▸ Task to carry out: Every line from the one containing "Given: Click miniprogram in the breadcrumb" to the one containing "Task: Click the 'Previous" in the records below, both included, must be set down exactly, and no other line.

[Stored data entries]

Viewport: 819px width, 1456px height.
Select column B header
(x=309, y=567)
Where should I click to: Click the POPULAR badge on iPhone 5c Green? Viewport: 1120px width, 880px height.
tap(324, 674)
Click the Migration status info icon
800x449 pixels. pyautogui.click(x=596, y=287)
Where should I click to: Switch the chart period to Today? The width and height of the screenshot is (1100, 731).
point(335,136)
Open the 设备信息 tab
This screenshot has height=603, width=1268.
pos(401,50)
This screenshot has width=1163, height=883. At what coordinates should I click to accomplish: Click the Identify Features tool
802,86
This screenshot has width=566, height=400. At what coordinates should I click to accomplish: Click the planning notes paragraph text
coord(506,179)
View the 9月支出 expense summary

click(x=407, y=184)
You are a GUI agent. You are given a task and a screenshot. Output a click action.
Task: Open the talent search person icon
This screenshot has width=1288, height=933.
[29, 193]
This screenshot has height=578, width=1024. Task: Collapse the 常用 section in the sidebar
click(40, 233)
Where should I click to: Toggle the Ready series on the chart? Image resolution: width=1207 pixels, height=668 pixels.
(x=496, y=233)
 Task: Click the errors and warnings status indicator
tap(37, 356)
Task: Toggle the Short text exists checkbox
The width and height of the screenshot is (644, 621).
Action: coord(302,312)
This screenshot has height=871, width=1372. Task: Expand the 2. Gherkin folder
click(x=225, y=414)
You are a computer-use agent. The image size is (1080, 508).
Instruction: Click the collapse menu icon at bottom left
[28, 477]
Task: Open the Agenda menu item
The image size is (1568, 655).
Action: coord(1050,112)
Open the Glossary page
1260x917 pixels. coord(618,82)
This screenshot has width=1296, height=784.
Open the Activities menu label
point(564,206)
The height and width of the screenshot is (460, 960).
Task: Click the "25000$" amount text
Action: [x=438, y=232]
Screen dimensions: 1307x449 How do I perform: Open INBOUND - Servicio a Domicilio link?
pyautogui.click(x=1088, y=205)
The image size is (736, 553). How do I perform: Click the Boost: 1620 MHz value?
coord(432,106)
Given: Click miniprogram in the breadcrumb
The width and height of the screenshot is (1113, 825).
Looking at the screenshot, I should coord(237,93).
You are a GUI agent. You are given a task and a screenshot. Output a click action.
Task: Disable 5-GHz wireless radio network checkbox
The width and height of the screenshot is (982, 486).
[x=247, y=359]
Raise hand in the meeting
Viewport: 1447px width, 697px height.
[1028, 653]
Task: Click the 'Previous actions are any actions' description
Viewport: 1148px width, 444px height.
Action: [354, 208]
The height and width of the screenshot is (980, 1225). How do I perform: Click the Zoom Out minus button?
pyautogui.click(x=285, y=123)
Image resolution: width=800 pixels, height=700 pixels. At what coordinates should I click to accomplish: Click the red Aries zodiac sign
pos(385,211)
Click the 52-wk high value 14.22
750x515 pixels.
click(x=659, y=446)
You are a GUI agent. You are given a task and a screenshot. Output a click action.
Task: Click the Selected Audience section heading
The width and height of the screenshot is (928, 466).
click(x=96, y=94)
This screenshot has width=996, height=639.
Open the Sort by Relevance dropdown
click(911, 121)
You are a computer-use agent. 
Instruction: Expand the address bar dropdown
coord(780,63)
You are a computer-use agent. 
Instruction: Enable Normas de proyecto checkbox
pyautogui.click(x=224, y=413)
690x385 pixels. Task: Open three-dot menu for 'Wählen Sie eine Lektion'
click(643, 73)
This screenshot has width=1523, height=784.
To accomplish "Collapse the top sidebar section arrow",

▸ Exercise output:
Given: Click miniprogram in the breadcrumb
The width and height of the screenshot is (1113, 825).
Looking at the screenshot, I should coord(237,93).
You are a GUI agent. You are given a task and a screenshot. Output a click action.
Task: Disable 5-GHz wireless radio network checkbox
The width and height of the screenshot is (982, 486).
[x=247, y=359]
Raise hand in the meeting
Viewport: 1447px width, 697px height.
[1028, 653]
Task: Click the 'Previous actions are any actions' description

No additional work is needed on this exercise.